Il loro amore si rinforzerà ora dopo ora, a dispetto degli altri rapporti umani che tenderanno al contrario a sfaldarsi, infittendo sempre più il sospetto e incrementando le distanze tra i passeggeri e l’equipaggio della nave. Le cose cambieranno anche in amore di fronte alla fine, alla morte inevitabile che sembra recare il megasisma. E il protagonista prende atto del cambiamento in maniera del tutto contraria al modo in cui aveva affrontato il dubbio instillatogli dal medico: Sono curiosi i fenomeni psichici che si verificano nei momenti di terrore! Io, che fino a un giorno prima pensavo di legare il mio destino a quello della voluttuosa Annie, in quei momenti neanche mi ricordavo di lei. Qui, come prima, non è il riso comico, il sarcasmo o l’ironia, ma una riflessione più profonda a generare un “sentire contrario”, una percezione opposta di ciò che finora Arlt ha descritto come amore, cioè la cecità, la sordità di fronte all’inganno più dolce, e che ora si mostra come distacco, quasi una inflessibile atarassia, che porterà da qui alla fine del racconto a una visione diametralmente inversa e in concordanza con le parole del medico. E quando, in procinto di essere salvati, il protagonista prova a richiamare l’attenzione di Annie, non può fare altro che constatare la veridicità di quell’ammonimento: Allora capii. Era impazzita. […] In quel momento seppi che il medico di bordo non mi aveva mentito.

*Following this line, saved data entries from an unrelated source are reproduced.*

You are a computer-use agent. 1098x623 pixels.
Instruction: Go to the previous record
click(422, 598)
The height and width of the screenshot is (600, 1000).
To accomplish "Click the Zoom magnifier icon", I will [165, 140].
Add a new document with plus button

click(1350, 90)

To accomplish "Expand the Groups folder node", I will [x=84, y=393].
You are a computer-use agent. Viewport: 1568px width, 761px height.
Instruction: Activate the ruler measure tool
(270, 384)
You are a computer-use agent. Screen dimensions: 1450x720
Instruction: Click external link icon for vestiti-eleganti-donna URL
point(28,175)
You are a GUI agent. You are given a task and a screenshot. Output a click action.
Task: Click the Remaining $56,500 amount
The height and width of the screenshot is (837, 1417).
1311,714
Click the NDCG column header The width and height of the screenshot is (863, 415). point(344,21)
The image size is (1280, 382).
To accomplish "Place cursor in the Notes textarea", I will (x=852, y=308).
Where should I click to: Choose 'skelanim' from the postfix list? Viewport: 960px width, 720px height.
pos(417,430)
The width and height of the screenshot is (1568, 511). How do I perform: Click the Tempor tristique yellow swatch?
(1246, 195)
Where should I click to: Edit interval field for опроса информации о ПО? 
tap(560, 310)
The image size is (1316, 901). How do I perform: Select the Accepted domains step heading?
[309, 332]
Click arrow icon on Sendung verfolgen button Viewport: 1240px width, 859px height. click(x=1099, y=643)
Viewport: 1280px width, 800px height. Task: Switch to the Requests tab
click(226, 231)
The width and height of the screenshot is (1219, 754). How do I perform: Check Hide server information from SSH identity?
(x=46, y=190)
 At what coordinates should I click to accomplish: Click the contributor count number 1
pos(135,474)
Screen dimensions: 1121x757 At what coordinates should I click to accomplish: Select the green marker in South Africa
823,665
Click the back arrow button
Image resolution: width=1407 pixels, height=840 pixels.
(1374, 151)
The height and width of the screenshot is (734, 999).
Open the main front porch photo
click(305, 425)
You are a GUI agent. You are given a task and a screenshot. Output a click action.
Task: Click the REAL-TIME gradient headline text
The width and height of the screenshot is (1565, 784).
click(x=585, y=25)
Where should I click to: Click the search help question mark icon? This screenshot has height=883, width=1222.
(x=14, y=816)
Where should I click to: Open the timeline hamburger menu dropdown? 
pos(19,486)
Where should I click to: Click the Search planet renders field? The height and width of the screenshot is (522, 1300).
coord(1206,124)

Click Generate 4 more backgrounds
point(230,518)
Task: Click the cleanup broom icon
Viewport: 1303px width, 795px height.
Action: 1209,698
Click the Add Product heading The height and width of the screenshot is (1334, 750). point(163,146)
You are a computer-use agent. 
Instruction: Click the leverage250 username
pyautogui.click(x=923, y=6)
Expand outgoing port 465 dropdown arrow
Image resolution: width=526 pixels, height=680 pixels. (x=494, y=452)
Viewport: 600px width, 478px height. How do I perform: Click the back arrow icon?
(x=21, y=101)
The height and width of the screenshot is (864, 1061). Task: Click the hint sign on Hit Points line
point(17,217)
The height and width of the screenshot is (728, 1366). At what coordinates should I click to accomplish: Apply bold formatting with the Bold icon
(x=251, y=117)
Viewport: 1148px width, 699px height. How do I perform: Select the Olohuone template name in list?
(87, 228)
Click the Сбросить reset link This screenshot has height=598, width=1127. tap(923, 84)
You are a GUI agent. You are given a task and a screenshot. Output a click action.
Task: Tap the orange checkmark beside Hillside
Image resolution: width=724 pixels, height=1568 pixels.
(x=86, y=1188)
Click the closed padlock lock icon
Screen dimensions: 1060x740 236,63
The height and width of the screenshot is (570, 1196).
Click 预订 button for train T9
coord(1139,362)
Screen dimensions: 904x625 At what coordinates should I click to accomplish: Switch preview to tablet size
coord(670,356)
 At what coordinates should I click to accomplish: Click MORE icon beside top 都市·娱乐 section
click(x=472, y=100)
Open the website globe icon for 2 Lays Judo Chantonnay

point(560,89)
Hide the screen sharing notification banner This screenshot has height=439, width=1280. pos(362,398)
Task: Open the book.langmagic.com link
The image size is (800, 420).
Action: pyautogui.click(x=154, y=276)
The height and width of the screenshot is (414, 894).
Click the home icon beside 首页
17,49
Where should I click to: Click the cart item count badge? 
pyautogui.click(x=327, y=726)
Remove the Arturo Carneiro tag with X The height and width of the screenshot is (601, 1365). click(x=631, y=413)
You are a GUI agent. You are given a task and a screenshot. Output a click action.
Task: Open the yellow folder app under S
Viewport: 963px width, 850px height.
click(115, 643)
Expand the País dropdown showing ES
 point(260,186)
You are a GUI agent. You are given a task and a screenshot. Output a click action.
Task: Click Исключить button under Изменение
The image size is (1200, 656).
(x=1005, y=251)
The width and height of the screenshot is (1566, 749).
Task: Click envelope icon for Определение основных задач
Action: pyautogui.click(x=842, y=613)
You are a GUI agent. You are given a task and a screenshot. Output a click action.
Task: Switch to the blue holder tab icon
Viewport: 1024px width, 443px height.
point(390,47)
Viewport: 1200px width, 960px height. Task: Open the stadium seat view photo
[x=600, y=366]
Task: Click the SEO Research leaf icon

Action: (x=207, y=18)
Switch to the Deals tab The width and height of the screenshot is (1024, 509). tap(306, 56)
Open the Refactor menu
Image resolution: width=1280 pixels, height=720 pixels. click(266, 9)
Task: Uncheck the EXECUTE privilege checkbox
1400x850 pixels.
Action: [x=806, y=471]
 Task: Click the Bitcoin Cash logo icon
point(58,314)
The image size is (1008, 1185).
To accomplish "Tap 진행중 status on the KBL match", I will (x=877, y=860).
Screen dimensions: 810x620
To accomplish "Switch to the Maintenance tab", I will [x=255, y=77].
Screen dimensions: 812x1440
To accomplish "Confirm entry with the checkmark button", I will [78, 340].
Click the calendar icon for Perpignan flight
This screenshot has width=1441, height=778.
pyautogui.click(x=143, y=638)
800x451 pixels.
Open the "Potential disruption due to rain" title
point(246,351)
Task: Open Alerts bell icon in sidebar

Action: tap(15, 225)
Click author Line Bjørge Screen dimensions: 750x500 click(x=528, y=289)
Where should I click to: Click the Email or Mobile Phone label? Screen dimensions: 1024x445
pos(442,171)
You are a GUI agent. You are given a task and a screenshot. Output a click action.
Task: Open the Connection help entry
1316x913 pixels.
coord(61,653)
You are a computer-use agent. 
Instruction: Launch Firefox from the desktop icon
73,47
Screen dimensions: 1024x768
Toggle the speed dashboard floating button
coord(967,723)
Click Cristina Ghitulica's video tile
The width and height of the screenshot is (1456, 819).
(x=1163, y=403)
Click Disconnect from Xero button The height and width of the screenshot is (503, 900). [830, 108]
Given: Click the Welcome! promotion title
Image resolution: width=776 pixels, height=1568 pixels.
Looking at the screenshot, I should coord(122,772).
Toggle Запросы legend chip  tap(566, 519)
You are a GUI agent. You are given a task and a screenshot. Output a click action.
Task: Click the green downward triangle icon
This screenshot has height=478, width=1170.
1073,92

Pare, dunque in ultima e generale analisi, che come in molti altri casi, partire da un’opera più matura di uno scrittore offra la possibilità di ricavarne i suoi “parametri creativi”, le sue ossessioni e concede la possibilità di arrischiarsi in esercizi che hanno in fondo la capacità di attrarre un lettore verso quell’opera, e di tenercelo avvinto in saecula saeculorum.


[1] L. Pirandello, L’umorismo, Roma, Tascabili Economici Newton 1993.